She remembered her fashion when they first met

Charles Whedbee was dressed differently than anyone Ivalee Yancey had seen the first time she saw him.

“It was when boys wore panties and it was the first time I saw a boy wearing panties,” said Ivalee, who was 5 or 6 years old and at a funeral with his parents when she saw Charles for the first time. “I just passed it on. I had never seen a young man dressed like that.”

Ivalee’s family was originally from the Mansfield area, but they had moved and returned several times by this time. Charles’ family had also left and moved, so they were both basically new kids at school. Charles hadn’t noticed her during this dark event when they were little, but she caught his eye when he saw her on the school bus when they were a few years older.

He started saving her a seat on the bus, so they could sit together and talk on the way to school.

“He lived two or three miles away, as the crow flies, but he used to come to my house on Sunday afternoons, on horseback. We didn’t have vehicles at the time,” says Ivalee.

They took long walks together on the dirt road near her family’s house.

“We took a lot of walks,” she says. “We would see the men chopping wood for their hearth or their woodstove to heat their homes and we would just see people in their yard and say hello and carry on.”

They had dated for a year or two when Charles asked Ivalee’s father for her hand in marriage.

“My dad asked him if he thought he could make a living for me,” she says. “He said, ‘Well, I think I can.’ He was still in high school at the time.”

His proposal to her was indirect.

“He just said, ‘How about we get married?'” she says.

They married on January 11, 1946.

They didn’t have an appointment and they had to wait for the preacher to come down from where he was covering his house and go shave before he was ready to do the ceremony.

Ivalee had then left school, but Charles had attended classes as usual that day, and she didn’t even know what time he would be home to pick her up.

“They borrowed the agriculture professor’s car to pick me up,” Ivalee said. “They had to walk to his house and fix an apartment there before they could leave.”

Their first home as newlyweds was in a place on the family farm, nicknamed the weaning house.

“That’s where all the kids lived when they got married, before they left,” Ivalee says. “There were three rooms – a large kitchen and a small living room and a side room. There was a back porch and a full front porch.”

They lived there for several years on and off, between moves to Oklahoma and various towns in Arkansas.

“Charles worked for a painting company, then after we got married he went to preach and we moved to different places so he could do that,” she says.

Ivalee remembers Charles telling her he wanted to preach as they were walking home from Dayton Baptist Church one evening. They were both Sunday School teachers, he for a Junior Boys class and she for a Junior Girls class.
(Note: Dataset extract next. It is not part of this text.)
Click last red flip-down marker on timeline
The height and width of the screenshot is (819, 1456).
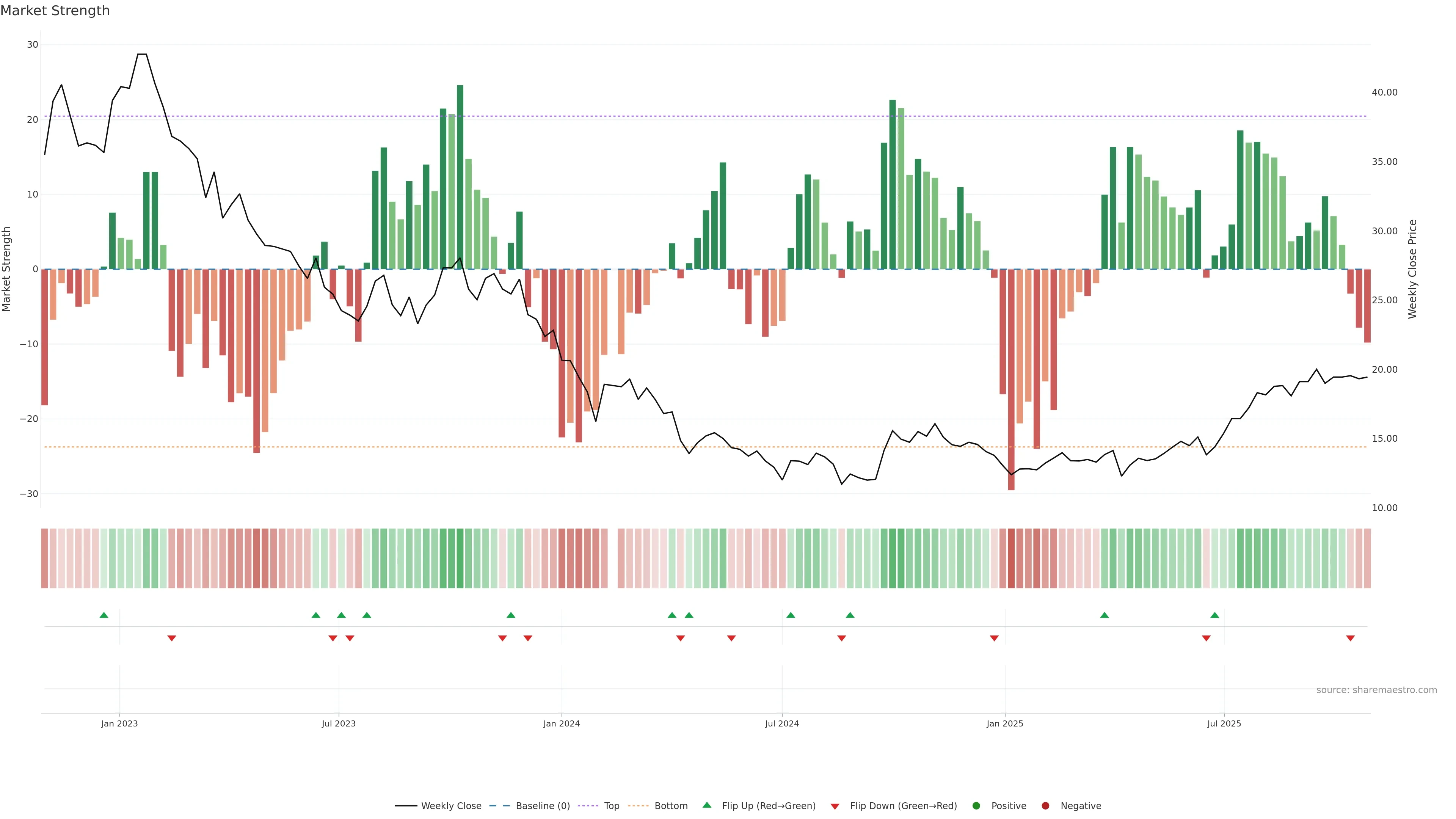point(1350,638)
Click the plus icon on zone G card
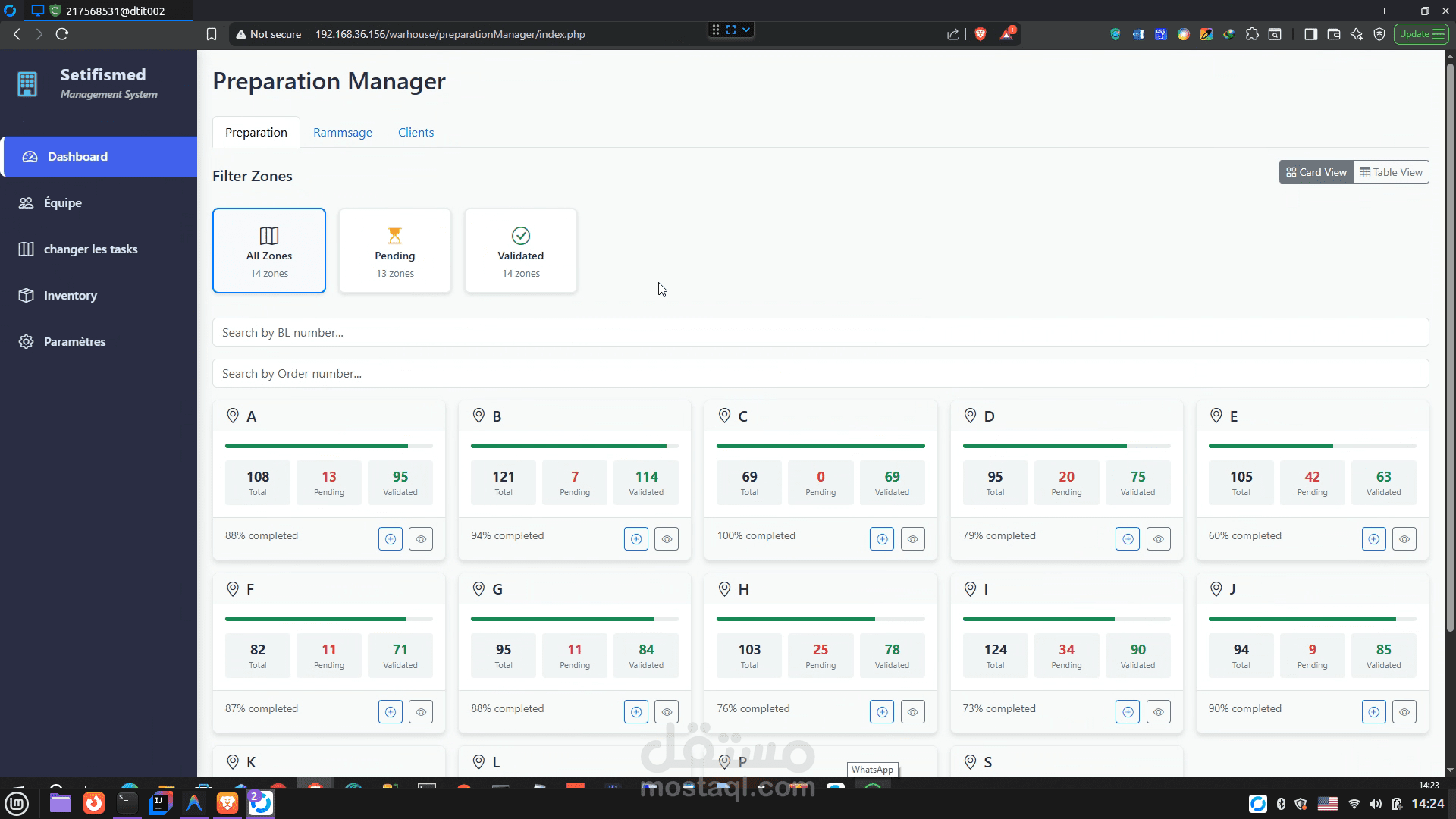 635,712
He worked in an ice cream factory in Fort Smith at the time, commuting daily with his father and bringing home 100 pounds of ice from work, which allowed Ivalee the luxury of storing milk and some of the other errands she had to do. bring home from the Dayton store.

“We had an ice cream factory in Mansfield at the time, along the train tracks, and the ice man was running around and you had a card that you hung up on your front screen saying how much you wanted,” says Ivalee.

They had no electricity in the early years of their marriage. Ivalee did the laundry on a scrub board with water she brought from the well. She sewed their clothes and they grew most of their own food.

“We didn’t know anything different back then,” Charles says. “Everyone lived the same way.”

Charles led churches in Little Rock and Fort Smith as well as several others in between. The Dayton Baptist Church offered him a role that allowed them to return to the area where they had grown up.

They live in a house they built over several years on the Whedbee family farm, spending weekends and days off there when they have the chance.

“We were happy to be back home,” she says of when they were finally able to settle in.

Charles and Ivalee have three children: Tom Whedbee of Mansfield, Barry Whedbee of Liberty, Okla., and Pam Williams of Fort Smith. They also have six grandchildren and 20 great-grandchildren.

The years have passed quickly, says Ivalee.

“But if you read at least one or two chapters of the Bible every day — one from the Old Testament and one from the New Testament — it helps you along the way,” she says.